While industrial decentralization gives no assurance of improvement to the Soviet economic situation, the measure will certainly have a profound effect on Soviet politics. In initiating the policy, Khrushchev is trying to do exactly what Lenin did during the early 1930's and using the methods Stalin employ­ed in the power struggle with other Soviet leaders after Lenin's death. In the face of widespread strikes and peasant revolts in protest against Bolshevik tyranny, Lenin sound­ed a retreat in 1921 "to satisfy the demands of the peasants." They were allowed to bring their produce to market; grain seizure by the Red regime was stopped; and private produc­tion and trade were permitted. Thus the New Economic Policy of Lenin headed off a dangerous uprising of the Russian people during the early period of the Communist rule.

Stalin defeated Trotsky and ended the post-Lenin collective leadership by winning over the "moderates" such as premier Rykov and trade union head Tomsky and allowing workers and peasants to put their products on NEP market in exchange for consumer goods they needed. He accused Trotsky of radicalism, especially of "mad schemes" of farm collectivization and forced industrialization. In the face of such enticing gestures many people jumped to the wrong conclusion that Stalin opposed the policy of ter­ror and that his rule would mean a real and permanent liberalization.

Khrushchev's industrial decentralization is apparently another device to attract the support of the people and consolidate his position in the industrial field. Being a son of a farmer family and holding sway over the whole Communist Party, Khrushchev is pop­ular enough in the rural community and other fields. Industry is the only area of the Sov­iet organization in which his position is the weakest. The revamping of industrial management now offers him a golden op­portunity to place some of his men in the key positions of the industrial structure and thus make himself politically unshakable in the Soviet Empire. The policy, if it scores a success, would help fast to convert the pres­ent collective leadership into a dictatorship with Khrushchev.

Khrushchev has admitted that the decen­tralization policy has military and strategic advantages in case of war. The lesson learn­ed during World War II when industries all over Russia were paralyzed as soon as Moscow, the central nerve of industrial production, was put under the threat of German occupation must have prompted the decision. With the rapid economic and military growth of the Western European countries on the one hand, and political unrest in the Soviet satellites symbolized by the Polish and Hungarian uprisings last year on the other, Russia's defense on the western front is becoming vul­nerable. It is distinctly wise on the part of the Soviet leadership to shift its war potential to the Far East. There is a vast tract of land along the Sino-Russian border where the rich resources in the Amur bastion and Red China can be made use of for further development of industrial production. It is known that uranium and some 50 other radioactive min­erals have been discovered in the area and that the uranium and other fissionable metals in Red China are always ready for Russia's use for the production of atomic weapons. Also of importance is that THE abundant manpower on the Chinese mainland can be utilized to make up the labor shortage of Russia.

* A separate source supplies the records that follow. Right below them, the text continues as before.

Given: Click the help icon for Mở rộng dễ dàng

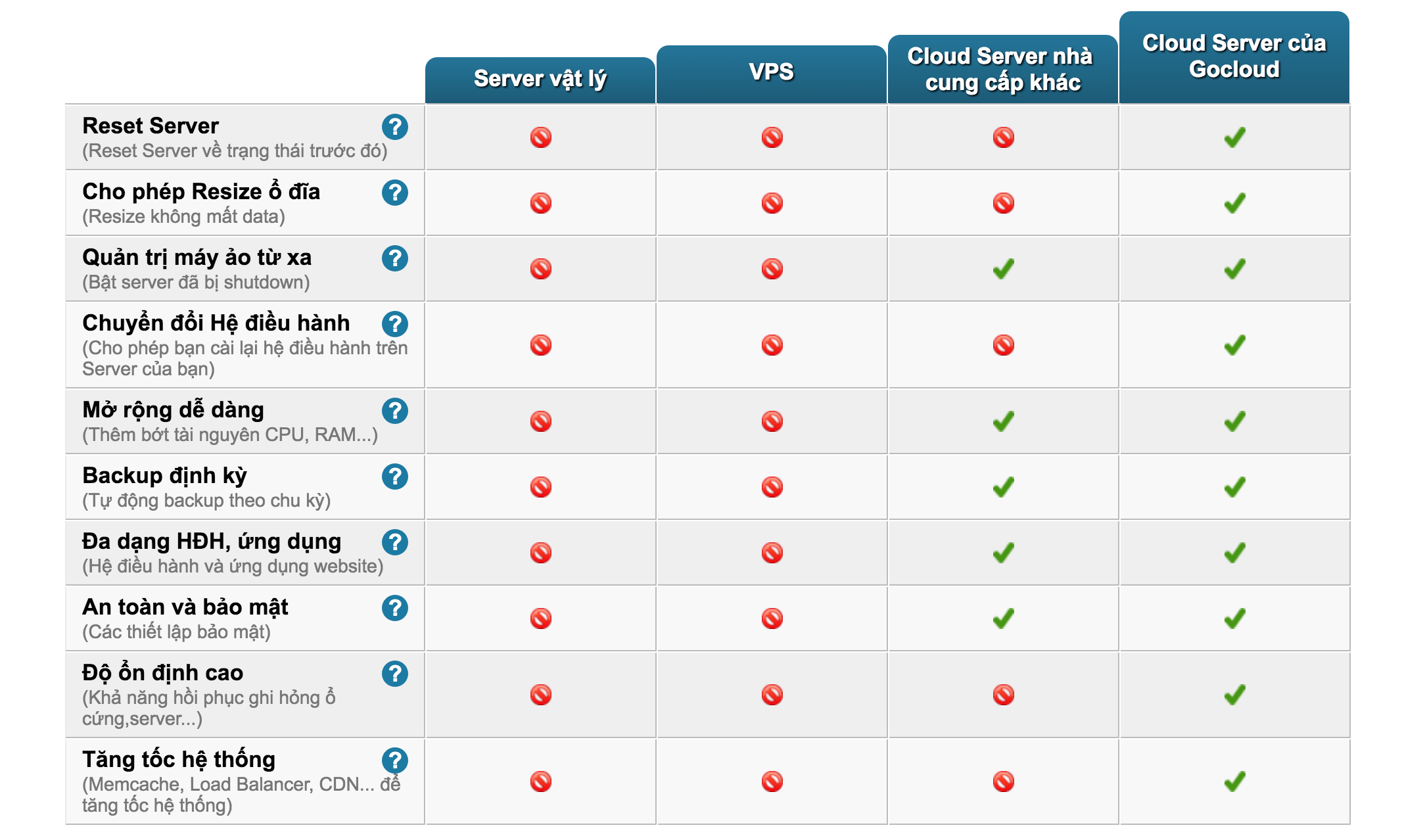Looking at the screenshot, I should tap(395, 411).
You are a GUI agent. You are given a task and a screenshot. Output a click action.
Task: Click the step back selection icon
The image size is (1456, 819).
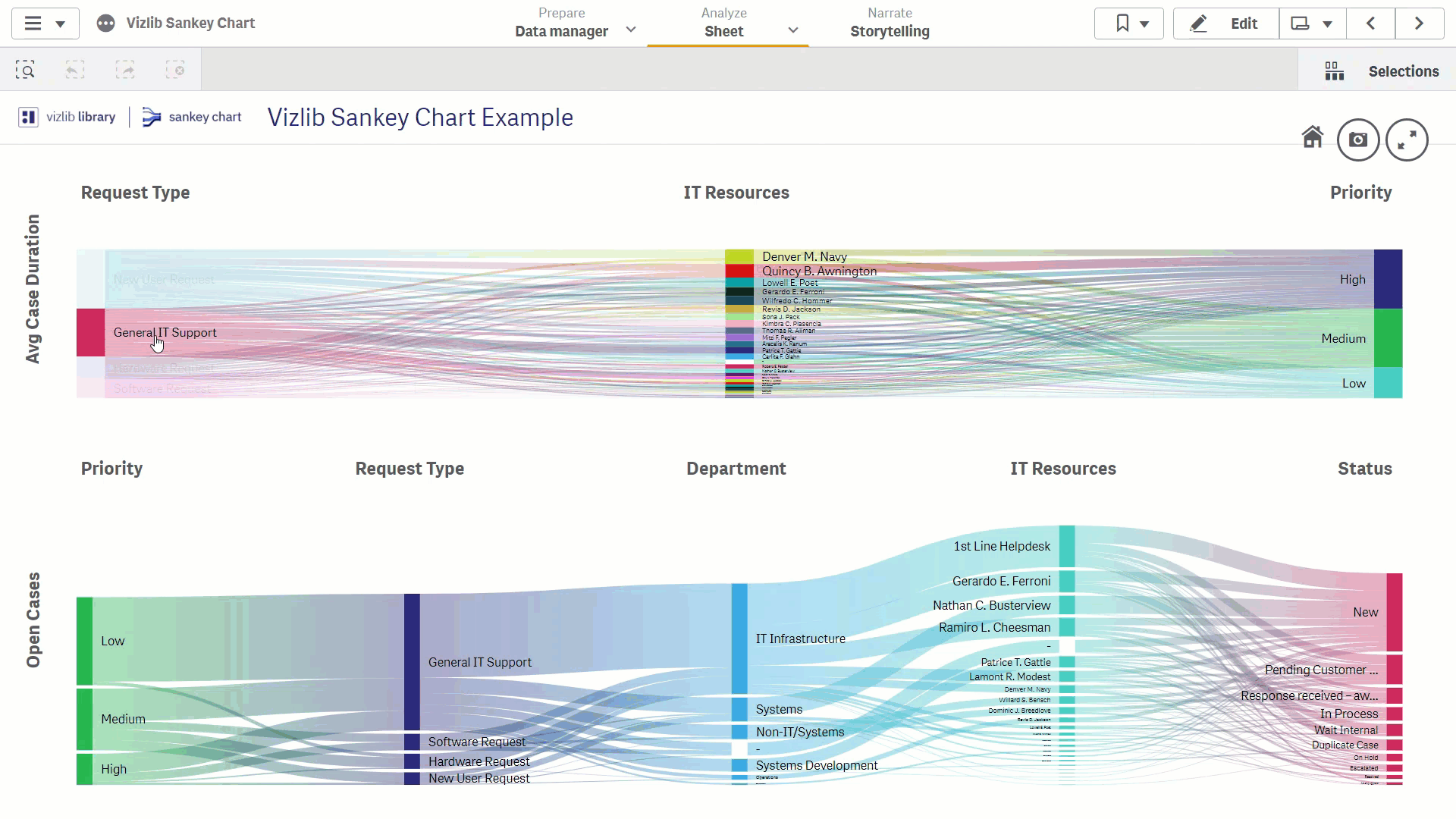click(74, 71)
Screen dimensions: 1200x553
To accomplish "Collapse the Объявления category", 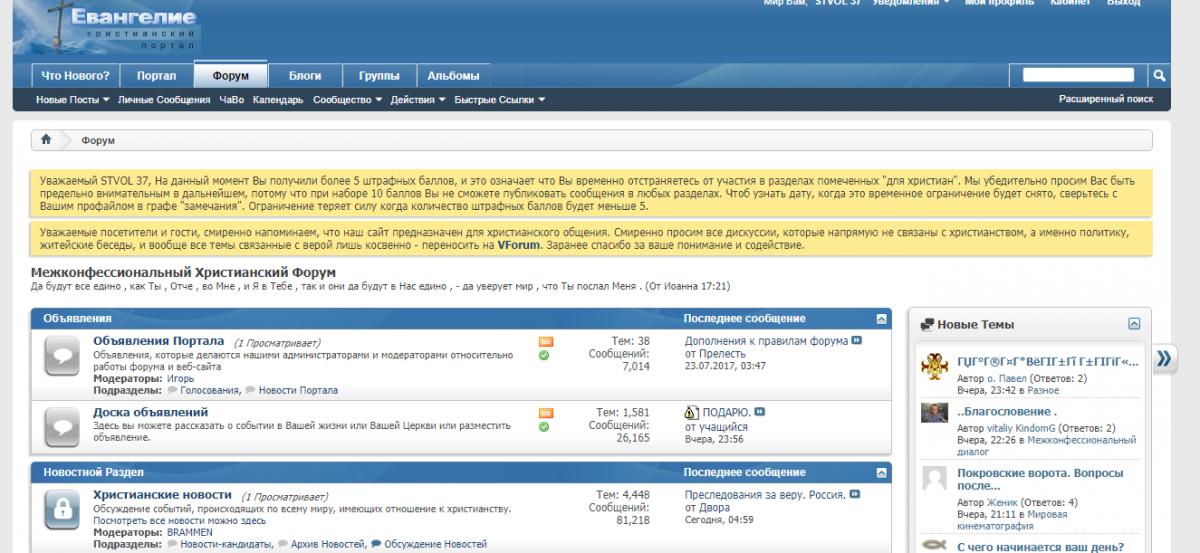I will tap(881, 319).
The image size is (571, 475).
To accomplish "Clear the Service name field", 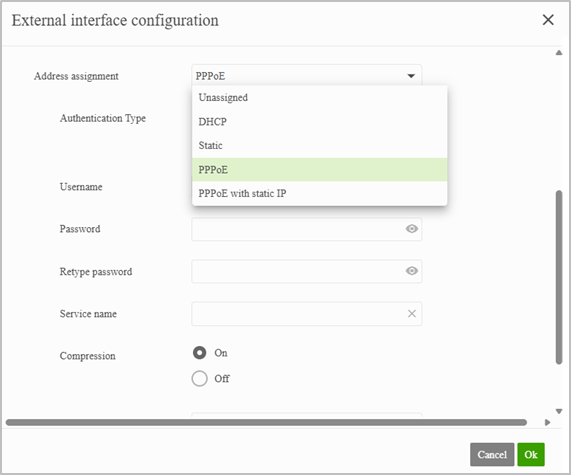I will click(411, 314).
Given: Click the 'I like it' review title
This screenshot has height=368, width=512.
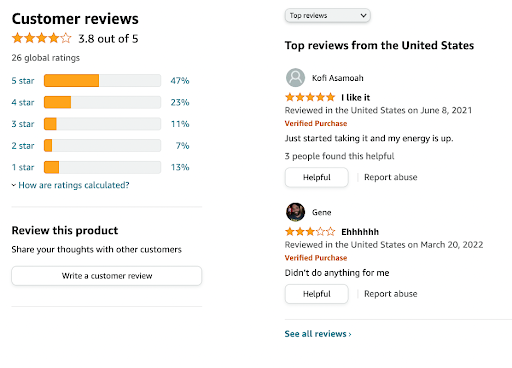Looking at the screenshot, I should [356, 97].
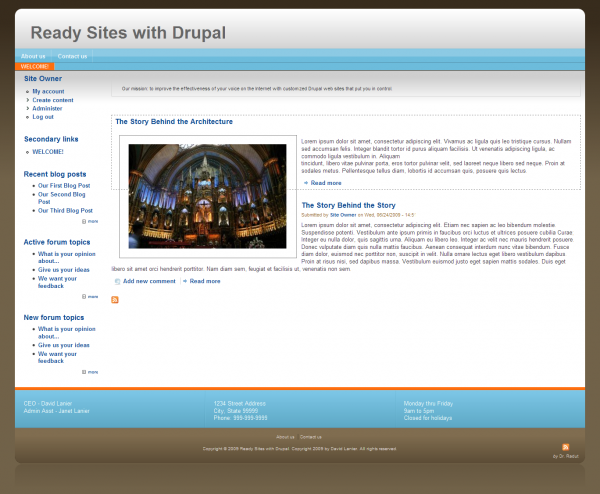Open the About us menu tab
600x494 pixels.
click(x=33, y=56)
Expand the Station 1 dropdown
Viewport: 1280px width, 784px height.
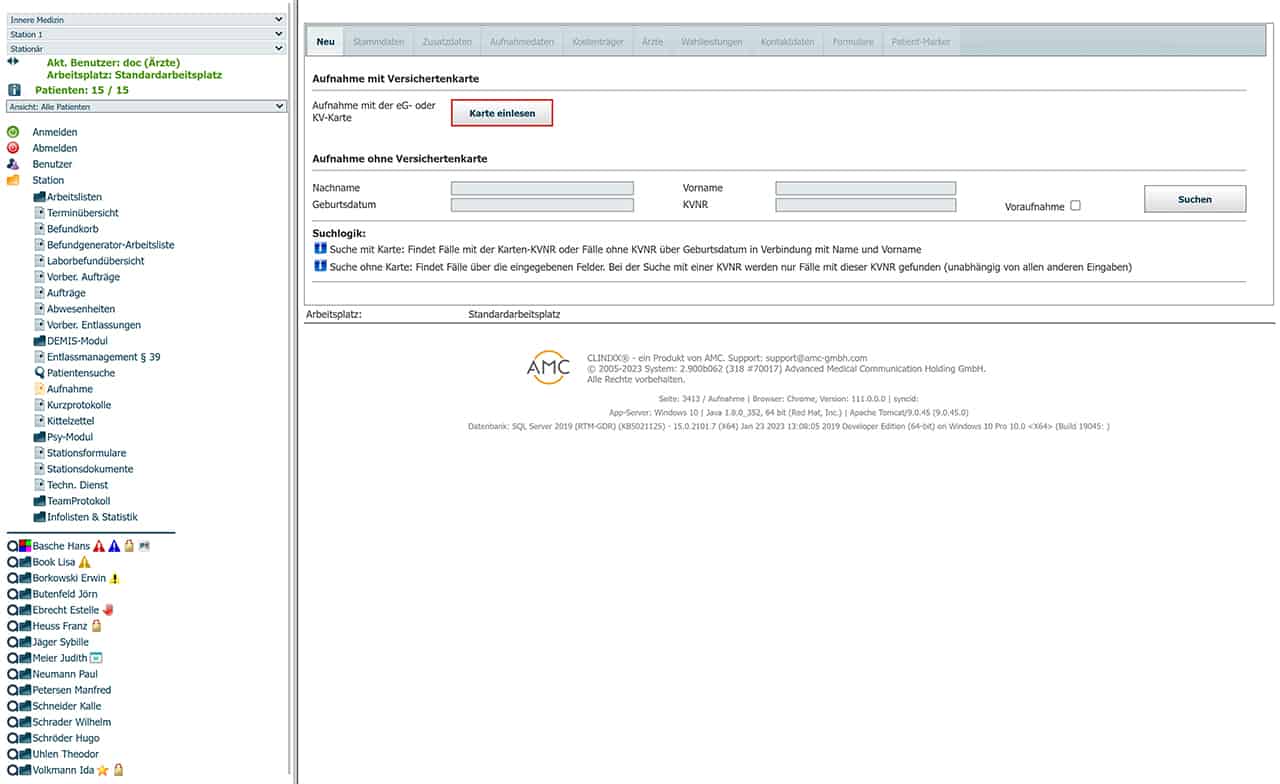coord(146,34)
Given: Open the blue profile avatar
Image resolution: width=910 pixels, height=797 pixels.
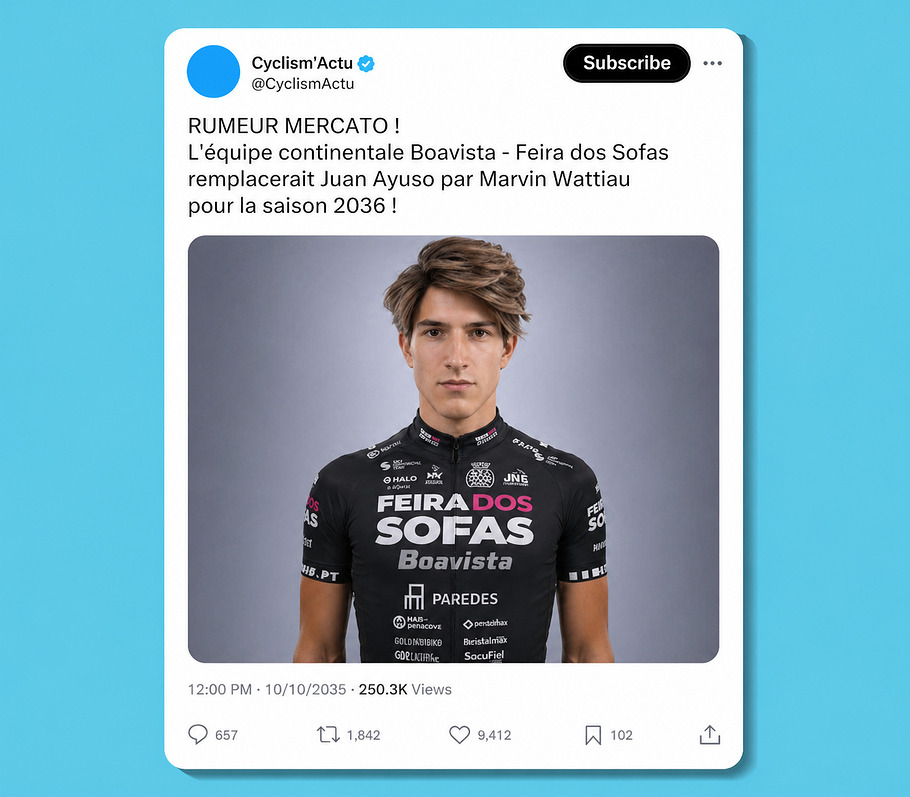Looking at the screenshot, I should [214, 71].
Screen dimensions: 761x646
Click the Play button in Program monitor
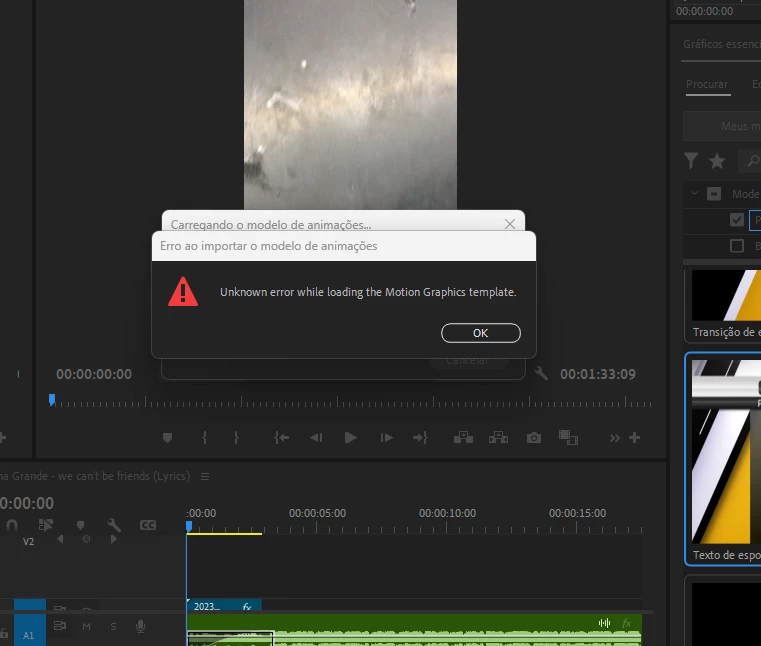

Recently, the Soviet Union promulgated a series of regulations to encourage farmers to move from the western part of Russia to the Far Eastern area and 800,000 to 1,000,000 demobilized soldiers are being sent thereto. There is strong evidence that the Soviet Union is transferring its economic center under the camouflage of industrial decentralization. While it is still too early to calculate the economic value of the policy, its political and strategic implications are obvious.